We all grumble these days as we are filling our petrol tanks that fuel prices are rising to an all time high. When fuel prices go up, people often think twice about getting in their cars, especially for short trips. Cycling or walking to work or to run errands saves time and money, adds exercise into your daily routine, and helps reduce pollution. With the high cost of the school runs, more and more parents are thinking it is time to pump up those bike tires and buy that new pair of walking shoes to get their children to school. AA Ireland estimates that the average cost of running a small family car with an engine size of 1251-1500cc is now €11,817 annually, and back to school costs are estimated by parents at €487 for primary school children and €620 for those attending secondary school.
Getting to school by walking, cycling, or public transport is a real healthy and cheaper alternative for most. Many parents will remember walking or cycling to school when they were children.
The latest research shows that over half of school children live no more than a 20 to 30 minute walk (2kms ) from school and almost 80 per cent live within five kilometres, again a reasonably short cycle for older school children. But less than 40 per cent of school children now walk or cycle.
We all want our children to arrive safely at school and that is the reason many parents give for taking their children to school in a car. But car school runs are making the roads more unsafe, which in turn makes even more parents think about taking a car on the school run. Can we break this vicious circle?
The journey to school is an ideal way for children to take part in regular physical activity, to interact with their peers, and to develop the road sense that children need as pedestrians and cyclists. Alternative modes of transport also improve children’s alertness, with 90 per cent of teachers surveyed across England and Wales saying that walking, cycling or using public transport increased pupils’ concentration levels in class.
Schools will lessen their overall impact on the environment through reducing emissions and pollution, while promoting sustainable transport modes (walking, cycling, car pooling or public transport ) will also improve pupils’ safety, health, and fitness.

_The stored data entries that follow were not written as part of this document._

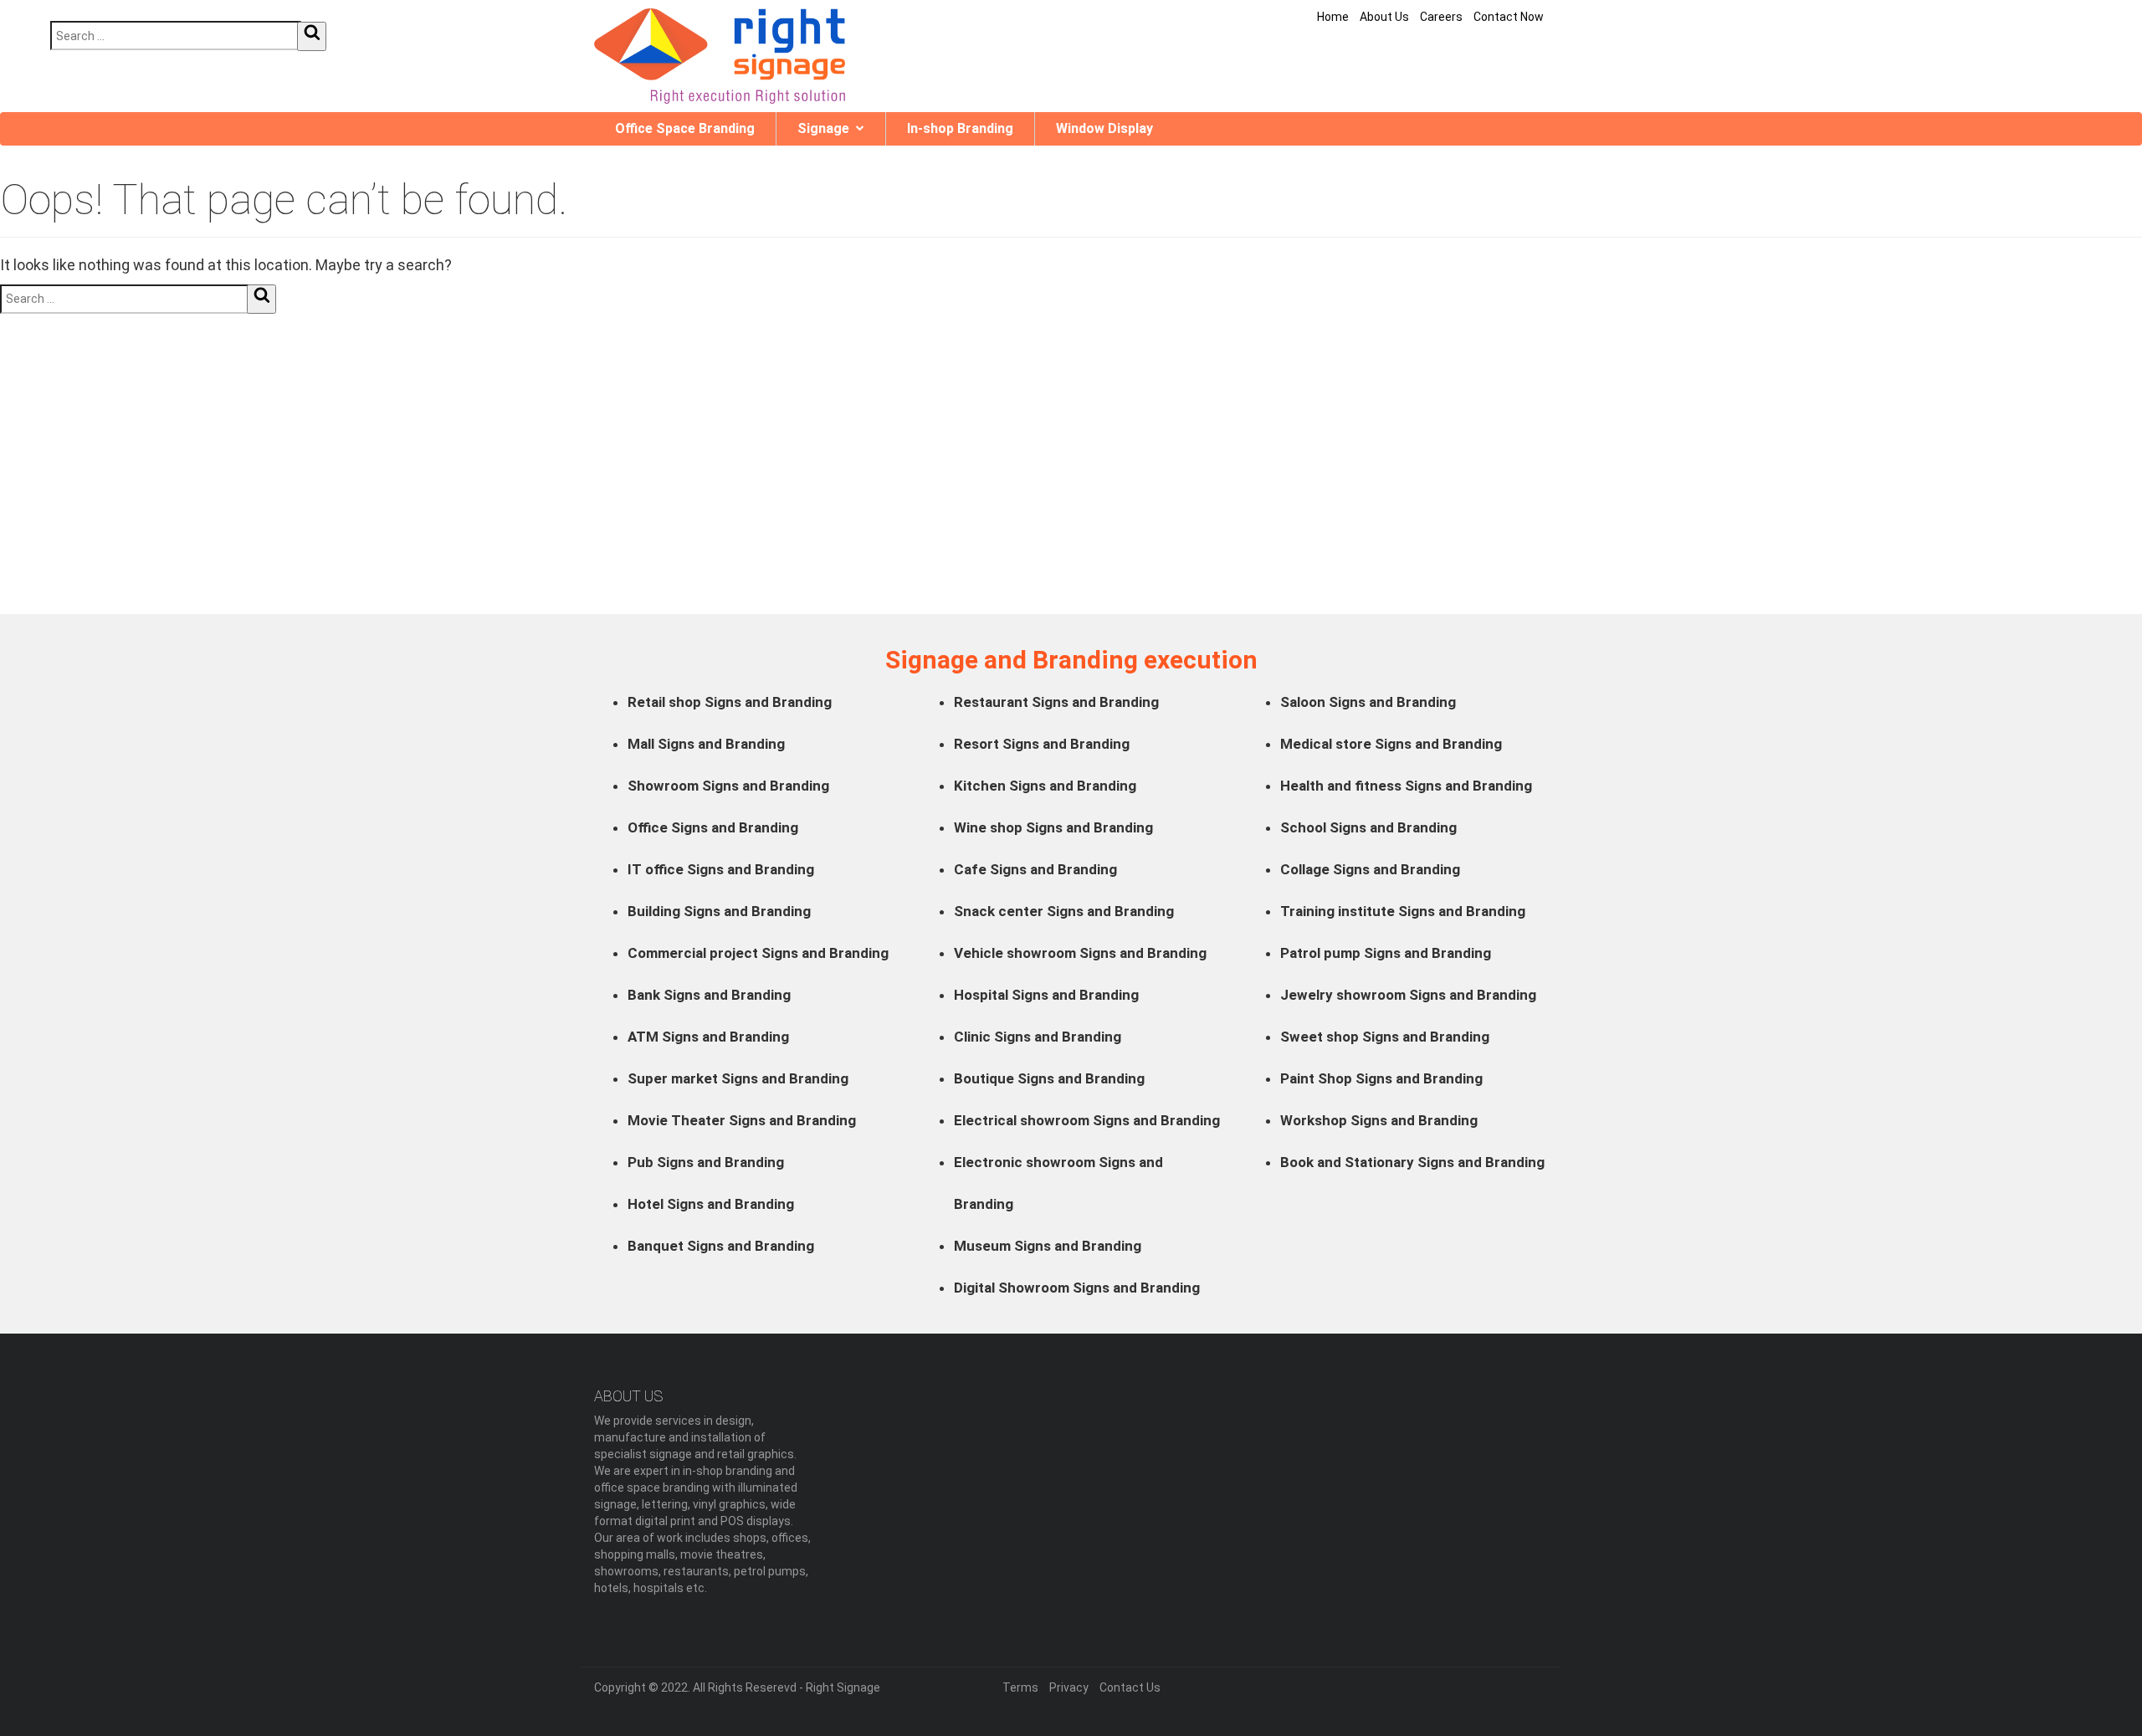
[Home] (719, 56)
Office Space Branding (685, 128)
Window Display (1104, 128)
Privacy (1069, 1687)
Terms (1020, 1687)
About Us (1384, 16)
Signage (823, 128)
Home (1333, 16)
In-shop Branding (960, 128)
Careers (1441, 16)
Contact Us (1130, 1687)
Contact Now (1508, 16)
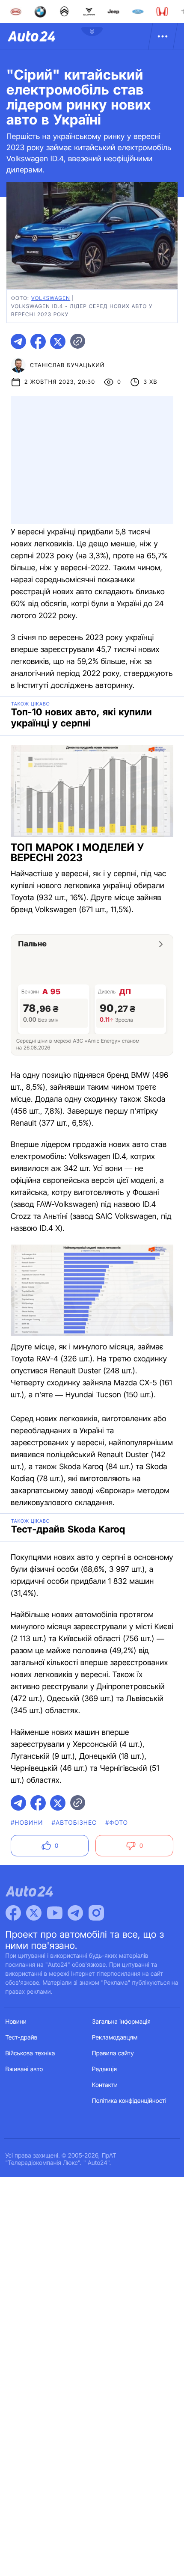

Children and young people need at least 60 minutes of moderate physical activity. It is clear from the SLÁN and HBSC studies that most Irish adults and children are not active enough to be healthy. Which is another reason the Walk/ Cycle To School initiatives are so important.
Obesity is a major public health concern in Ireland (Department of Health and Children, 2005 ). The less active you are, the more you are at risk of being overweight. The 2007 SLÁN report showed that 38 per cent of Irish people were overweight and another 23 per cent were obese. One in five Irish children and teenagers are overweight or obese (Irish Universities Nutrition Alliance, 2008 ).